Published on : Friday, September 9, 2016
The 130-year-old Severn Tunnel will close for six weeks from Monday (12 September) to upgrade it in preparation for a fleet of brand new electric trains, which will result in more seats and faster, more reliable train journeys – all part of Network Rail’s Railway Upgrade Plan to provide a bigger, better railway for passengers.
South Wales Mainline passengers travelling on Great Western Railway (GWR) services are being reminded to plan their journeys ahead as services will be diverted between Swindon and Newport from Monday until Friday, 21 October, increasing journey times by approximately 35 minutes.
During the six week closure Network Rail’s orange army of 200 engineers will work day and night in the tunnel to install over eight miles of electrical equipment which will power a new fleet of electric trains in the future.

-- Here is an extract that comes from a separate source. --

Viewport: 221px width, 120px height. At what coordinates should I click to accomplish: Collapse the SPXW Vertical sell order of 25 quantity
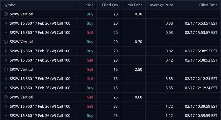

Andy Thomas, route managing director for Network Rail Wales, said: “Wales is open to passengers and freight traffic during this essential upgrade but we are urging people to plan their journey ahead.
“This iconic project marks a major milestone in the delivery of electric trains to Cardiff by 2019. There are significant long-term benefits including faster, greener, more frequent trains as well as boosting economic growth in South Wales thanks to better connectivity to and from London, a critical factor for attracting inward investment.
“We would like to thank passengers for their understanding and patience as we complete this essential upgrade.”
GWR development manager, Wales, Mark Youngman said: “The electrification of the Severn Tunnel is a vital part in the modernisation of the railway between South Wales and London; and once complete will enable us to deliver more frequent services, more seats, and to reduce journey times into London from South Wales.
“We have been working closely with Network Rail and local authorities in Wales and along the route to make sure that we keep customers on trains wherever possible and provide the quickest, most convenient journey to their destination, minimising disruption as best we can.”
The scale of the engineering challenge and the extensive amount of machinery required to complete the essential upgrade work of the four mile long tunnel means that the closure is unavoidable.